* **WHAT YOU ARE ASKED TO DO**:
Should any entry include an image, skip the image and copy the entry exactly.

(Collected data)
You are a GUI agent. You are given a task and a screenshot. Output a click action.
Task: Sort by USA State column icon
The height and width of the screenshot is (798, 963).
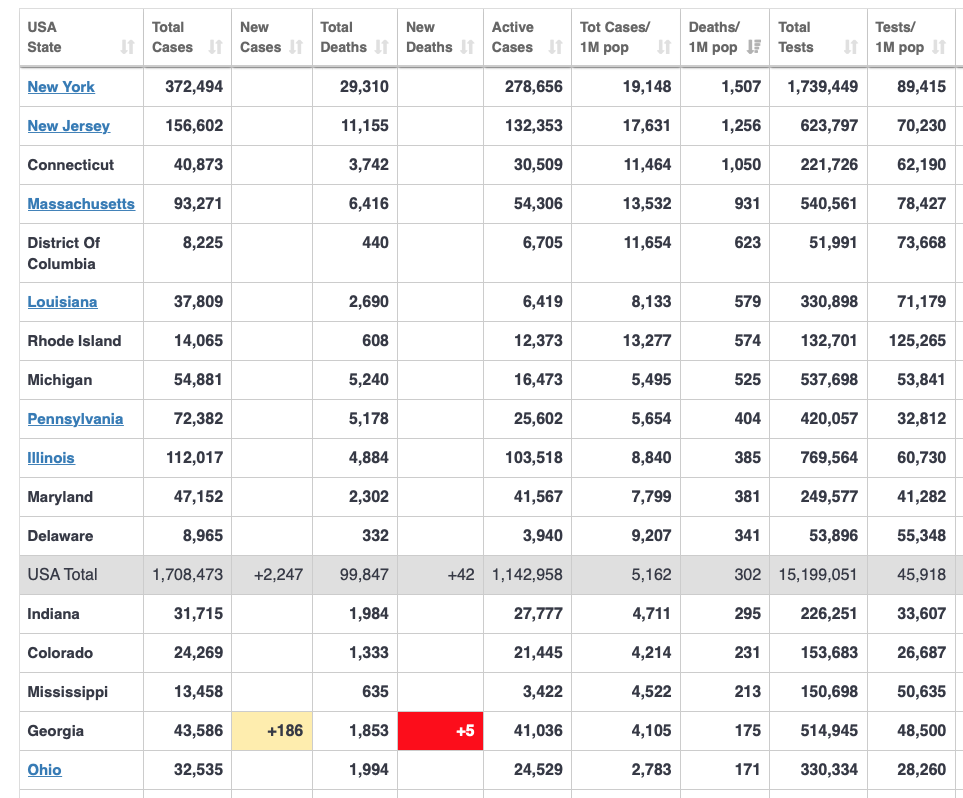pyautogui.click(x=127, y=47)
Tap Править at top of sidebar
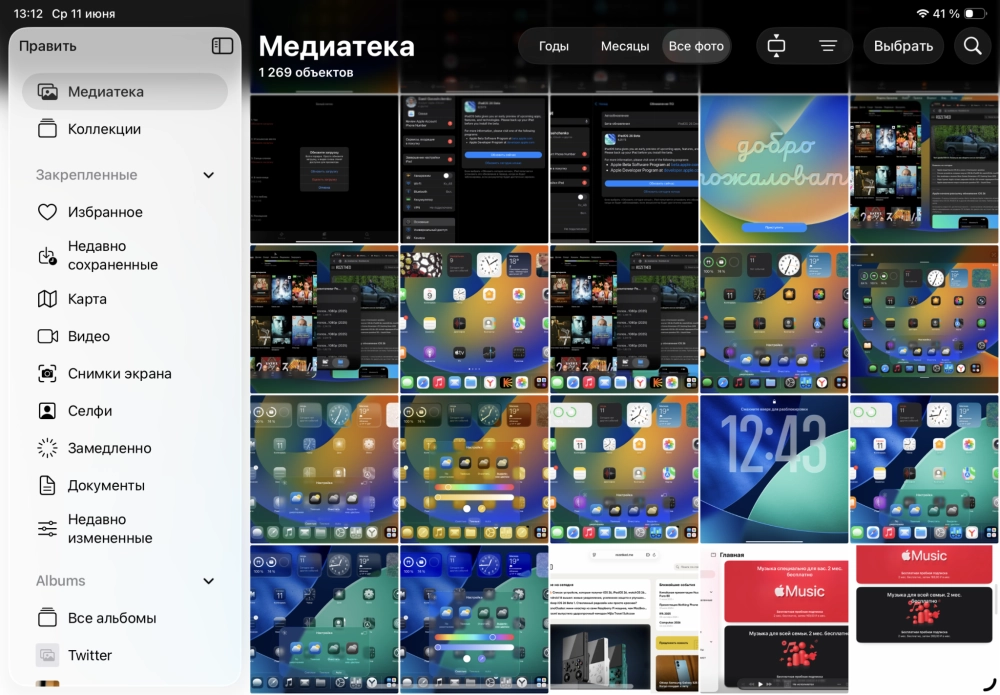The height and width of the screenshot is (695, 1000). (x=47, y=46)
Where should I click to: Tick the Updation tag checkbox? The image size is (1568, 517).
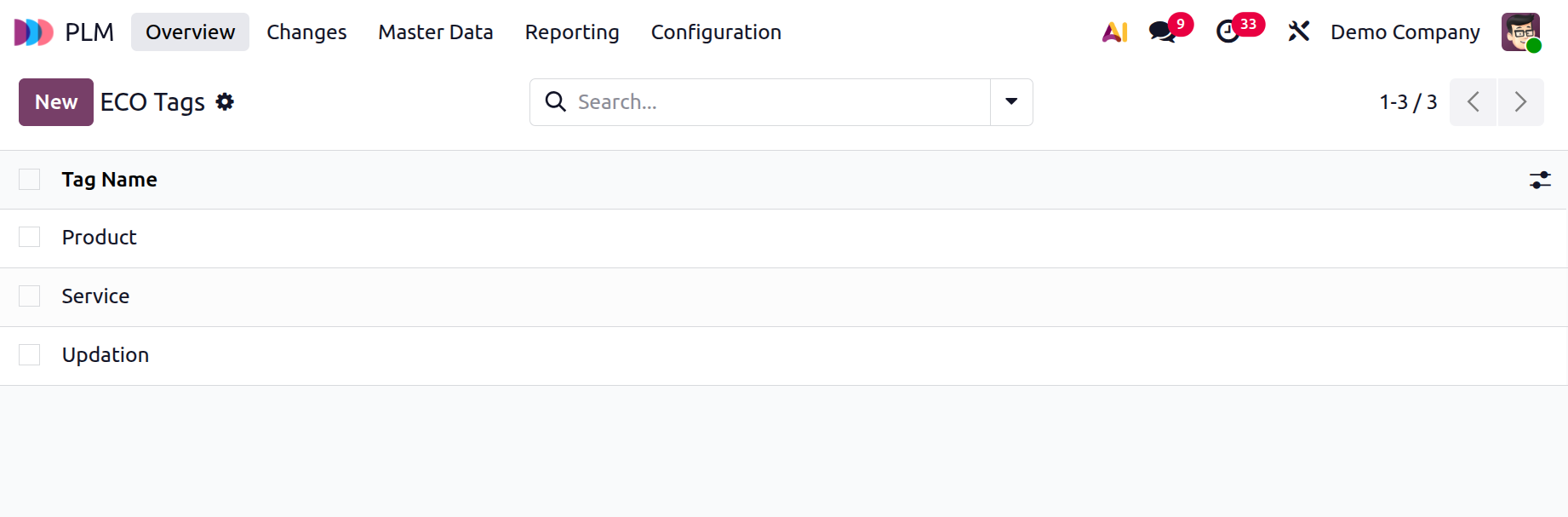[30, 355]
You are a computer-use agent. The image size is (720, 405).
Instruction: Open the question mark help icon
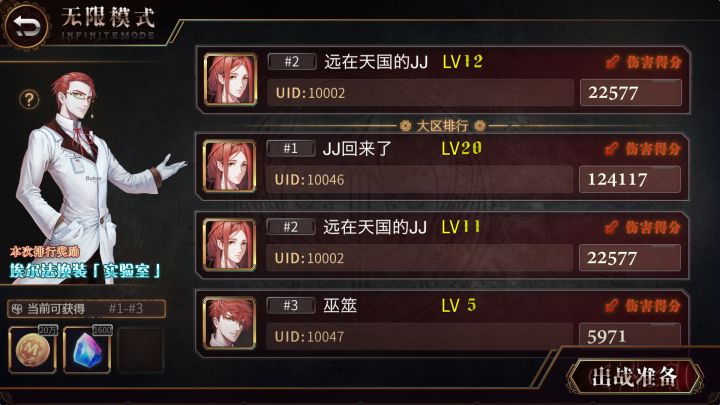(29, 99)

* **THE COMPLETED TASK**:
You are a GUI agent. You are given a task and a screenshot. Output a click action.
Task: Sort by USA State column icon
The height and width of the screenshot is (798, 963).
pyautogui.click(x=127, y=47)
Tap Править at top of sidebar
The height and width of the screenshot is (695, 1000). (x=47, y=46)
Where should I click to: Tick the Updation tag checkbox? The image size is (1568, 517).
[30, 355]
You are a computer-use agent. The image size is (720, 405).
Instruction: Open the question mark help icon
(29, 99)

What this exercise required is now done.